ON A MISSISSIPPI plantation known as “Empty,” two young enslaved people work and live in the barn, tending to the animals and each other. Despite opposing personalities, Isaiah and Samuel fit together: Where Isaiah is soft and accommodating, Samuel is hard and unyielding. As Samuel actively fights the system that seeks to bend him, Isaiah bends to survive, even as he mourns the name that was stolen from him. While Empty constantly seeks to erase their humanity, these young men find a quiet peace in their love, which touches the community around them.
In The Prophets, Robert Jones Jr. richly renders the perspectives of the enslaved and their enslavers, allowing for a complexity that a story with a single point of view would miss. The novel contains multitudes, among them a love story, an epic, an origin story, and a spiritual journey. This formidable debut weaves the ancestral past with the characters’ present to illuminate histories, realities, and possibilities that are just beyond reach. In his testament to Black queer love and storytelling, Jones confronts questions of gender, power, and consent in the wake of the transatlantic slave trade.
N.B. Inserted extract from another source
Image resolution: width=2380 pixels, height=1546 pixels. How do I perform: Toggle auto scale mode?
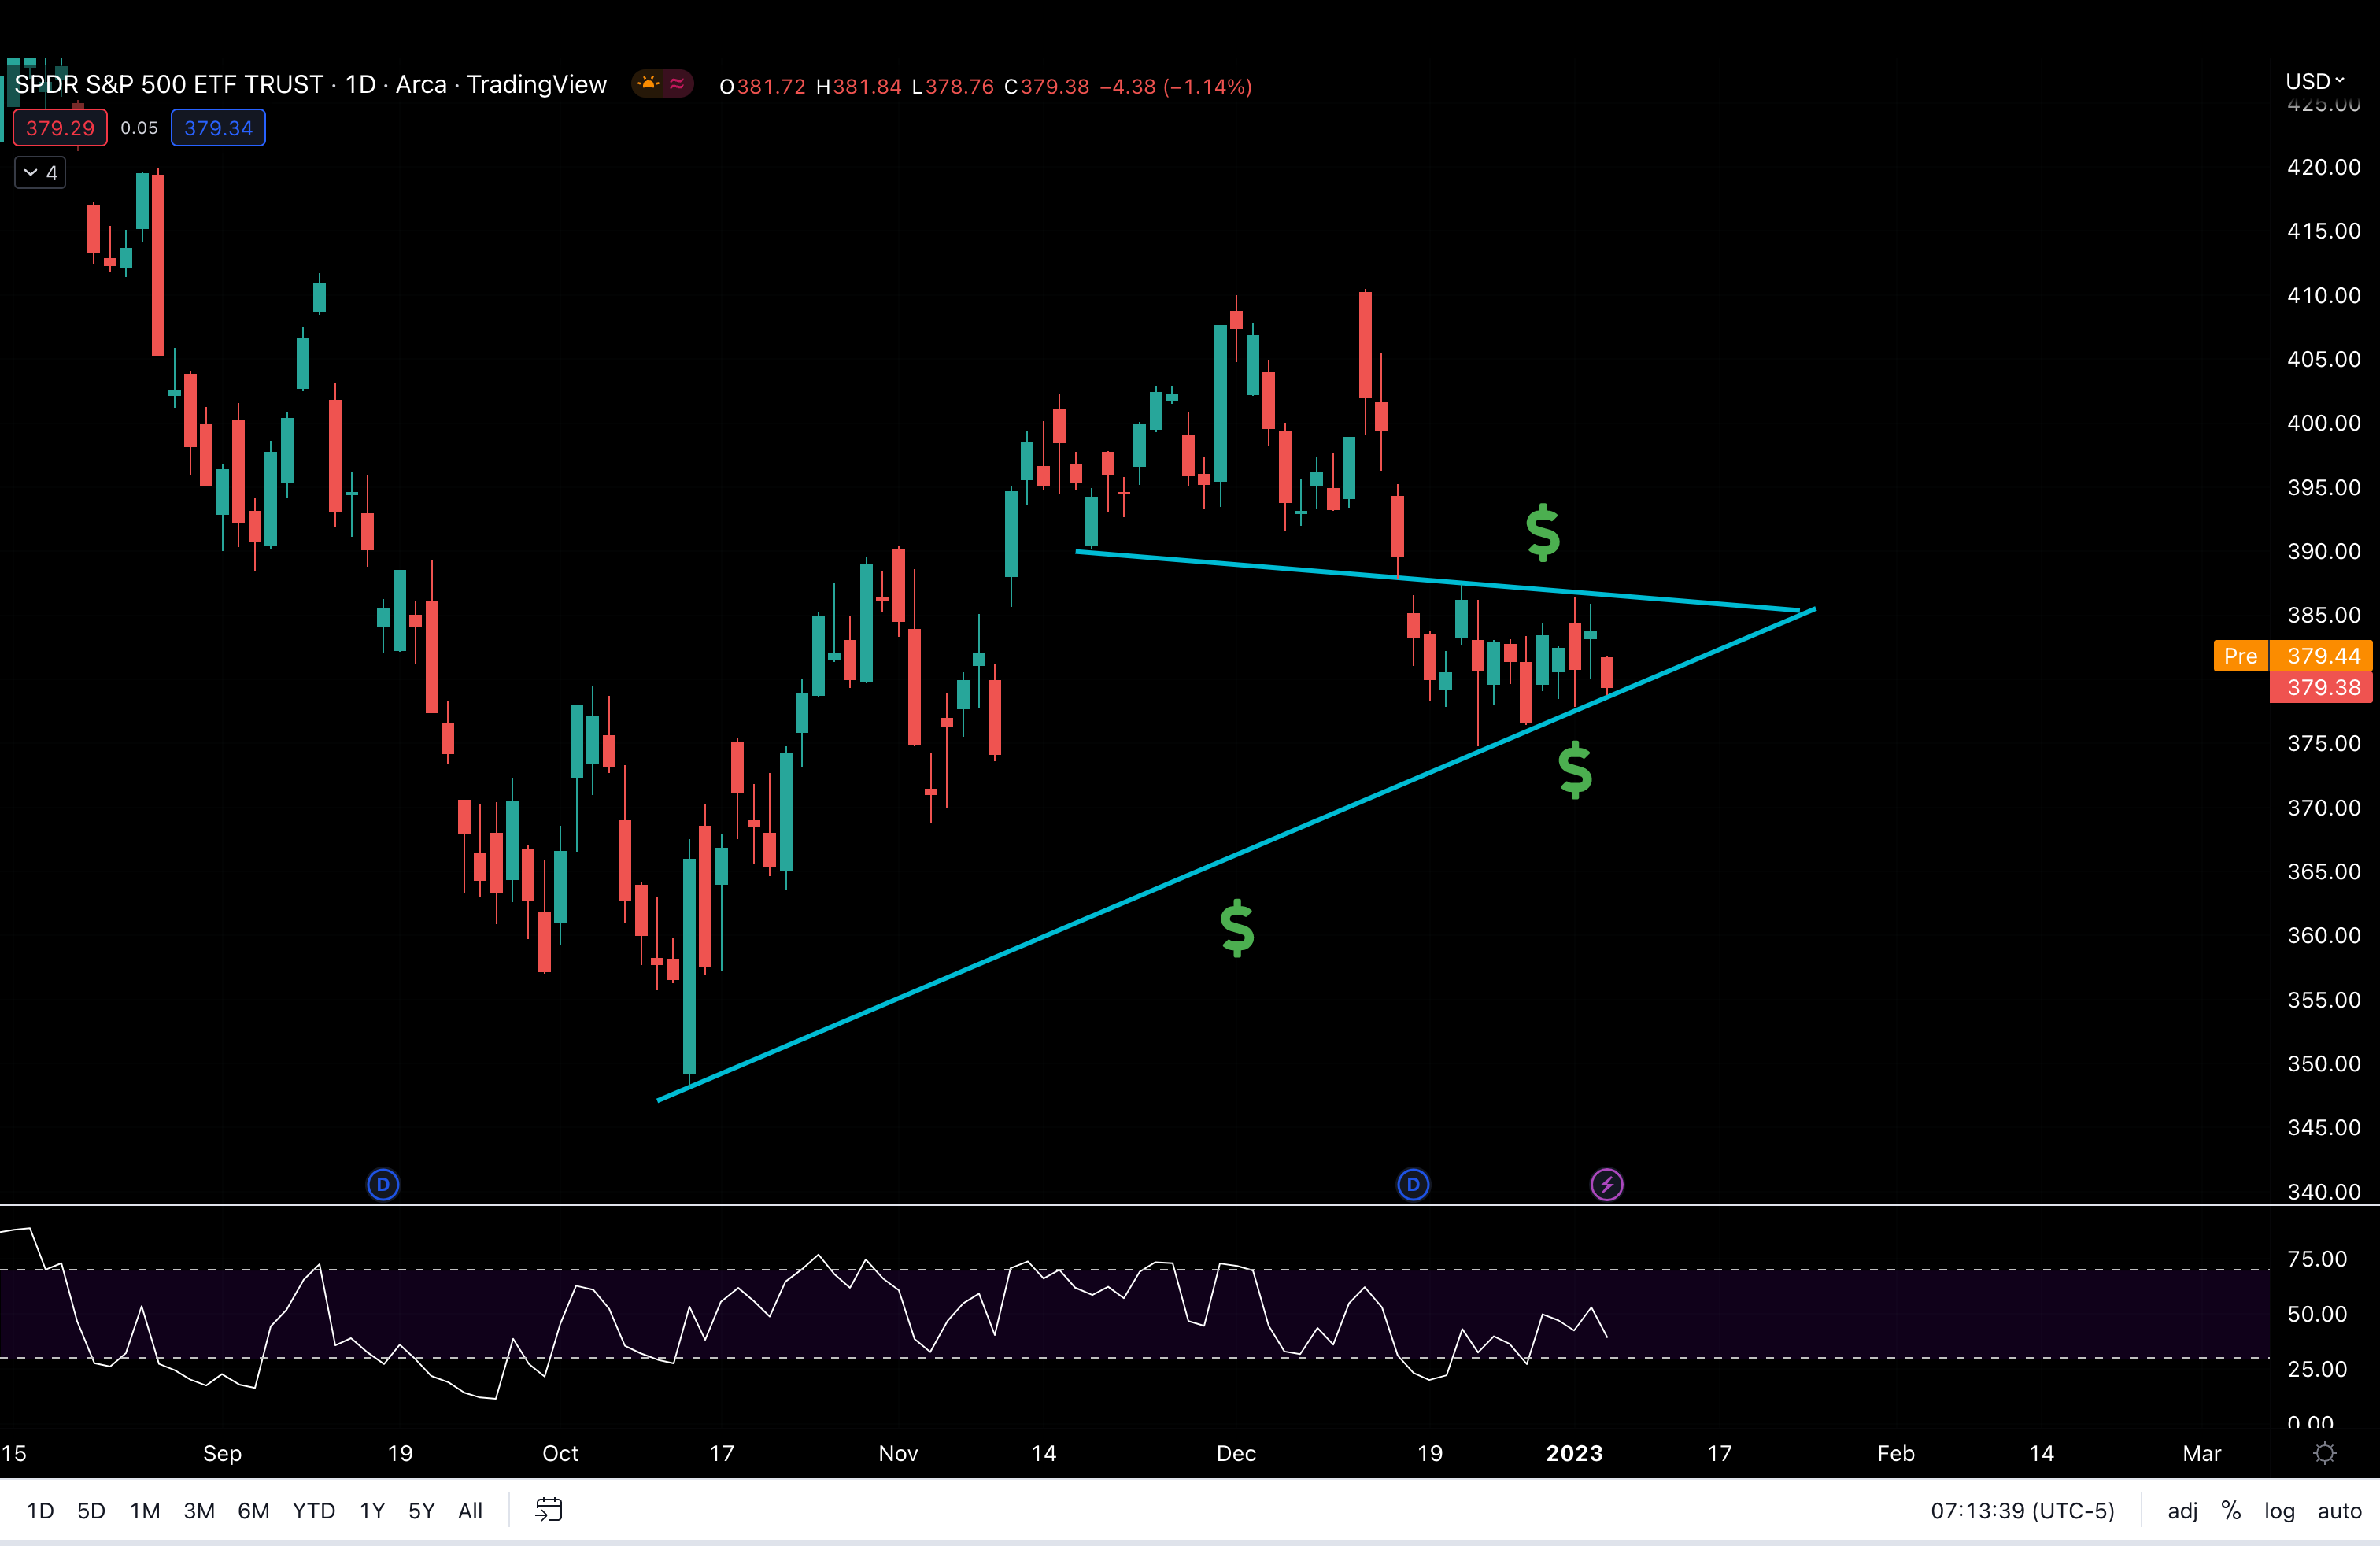point(2340,1510)
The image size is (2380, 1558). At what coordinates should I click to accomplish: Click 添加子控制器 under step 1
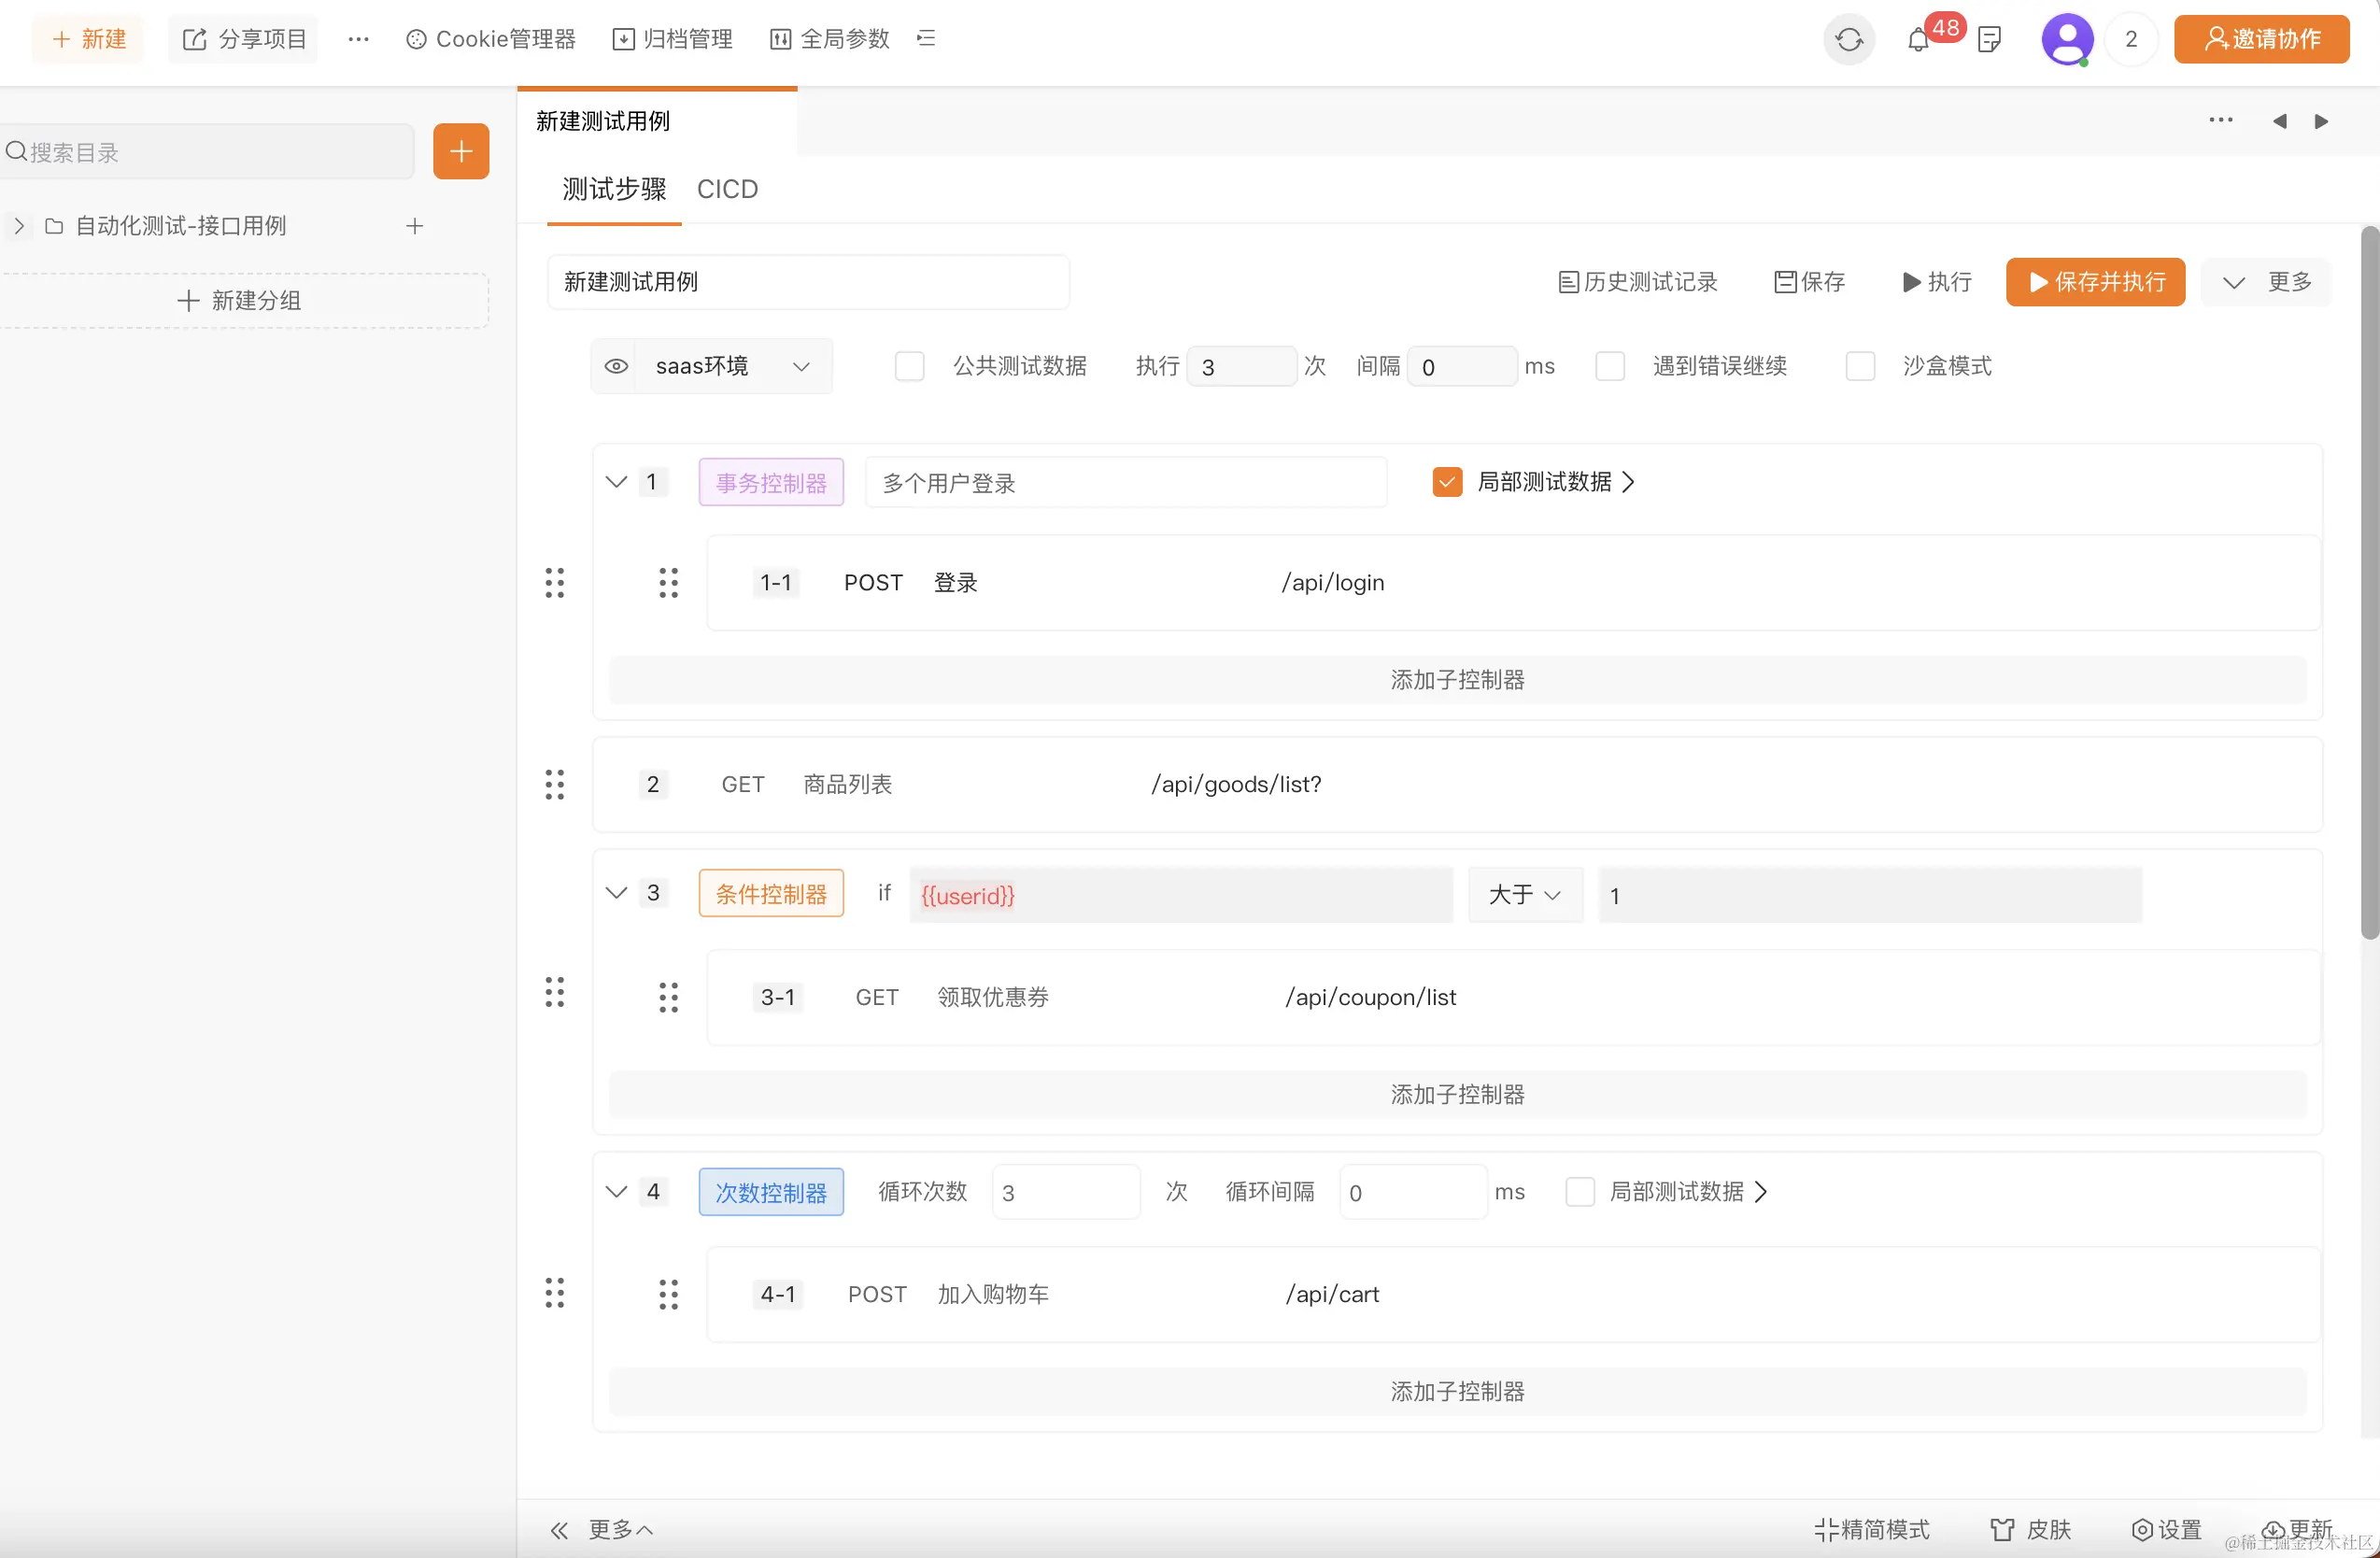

As the owner of Empty, Paul’s priority is to breed more slaves, and Isaiah and Samuel’s union poses a threat to these goals. In his own attempt at survival, the slave Amos proposes a solution: In exchange for “being learned in the ways of Christ, which meant being learned in ways forbidden by law,” he would preach to his fellow slaves and instill that “docility was treasured over rebellion.” For Amos, a glimpse of freedom means access to doors that have been closed to him. But for Amos to succeed, Samuel and Isaiah must give up their ability to choose who they can love.